05.12.2024
Elternunterhalt: Zur Höhe des angemessenen Selbstbehalts
Der Bundesgerichtshof (BGH) hat sich erneut mit der Frage befasst, in welchem Umfang Kinder im Rahmen ihrer Leistungsfähigkeit (§ 1603 Absatz 1 Bürgerliches Gesetzbuch) zu Unterhaltsleistungen für ihre Eltern herangezogen werden können.
Ab welchem Jahreseinkommen muss ein Kind für den Unterhalt seiner Eltern aufkommen? Diese Frage stellte sich im Fall einer pflegebedürftigen Frau, die in einer vollstationären Pflegeeinrichtung untergebracht war, deren Kosten sie nicht vollständig mit eigenen Mittel decken konnte. Der Sozialhilfeträger wollte deswegen ihren Sohn in Anspruch nehmen. Dieser bewohnte im fraglichen Zeitraum mit seiner nicht erwerbstätigen Ehefrau und zwei volljährigen Kindern ein den Ehegatten gehörendes Einfamilienhaus. Sein Jahresbruttoeinkommen belief sich auf gut 133.000 Euro.
In erster und zweiter Instanz lehnten die Gerichte eine Zahlungspflicht des Sohnes ab. Das Oberlandesgericht (OLG) hat sein Bruttoeinkommen um Steuern und Sozialabgaben, Unterhaltspflichten für eines der volljährigen Kinder, berufsbedingte Aufwendungen, Versicherungen sowie Altersvorsorgeaufwendungen bereinigt ihn daher für nicht leistungsfähig gehalten.

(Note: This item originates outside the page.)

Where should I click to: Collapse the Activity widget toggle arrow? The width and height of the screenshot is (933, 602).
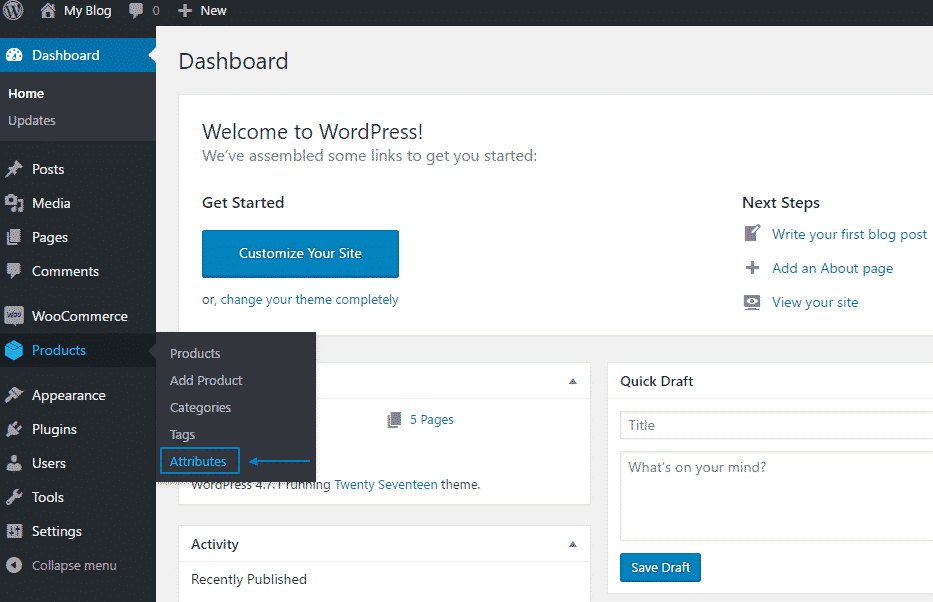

Der BGH sah dies anders. Er hat die Entscheidung des OLG aufgehoben und die Sache zurückverwiesen. Die vom OLG für angemessen erachtete Ausrichtung des Mindestselbstbehalts an der Einkommensgrenze des durch das Angehörigen-Entlastungsgesetz vom Dezember 2019 eingeführten § 94 Absatz 1a Sozialgesetzbuch XII (SGB XII) beruhe auf einem unterhaltsrechtlich systemfremden Bemessungsansatz, der rechtsfehlerhaft sei und in dieser Form auch nicht mit gesetzlichen Wertungen gerechtfertigt werden könne.
Der Gesetzgeber habe bewusst darauf verzichtet, die bürgerlich-rechtlichen Unterhaltspflichten der Kinder gegenüber ihren hilfebedürftig gewordenen Eltern zu ändern. Der Umfang der sozialhilferechtlichen Rückgriffsmöglichkeiten könne grundsätzlich nicht für den Umfang der zivilrechtlichen Unterhaltspflicht maßgeblich sein, betont der BGH. Dem Angehörigen-Entlastungsgesetz könne keine gesetzgeberische Wertung entnommen werden, die gebieten würde, den unterhaltspflichtigen Kindern Freibeträge zu gewähren, mit denen der zivilrechtliche Unterhaltsanspruch der Eltern gegenüber Kindern mit einem Jahresbruttoeinkommen von 100.000 Euro schon im Vorfeld des Regressverzichts regelmäßig an der mangelnden unterhaltsrechtlichen Leistungsfähigkeit scheitern müsste.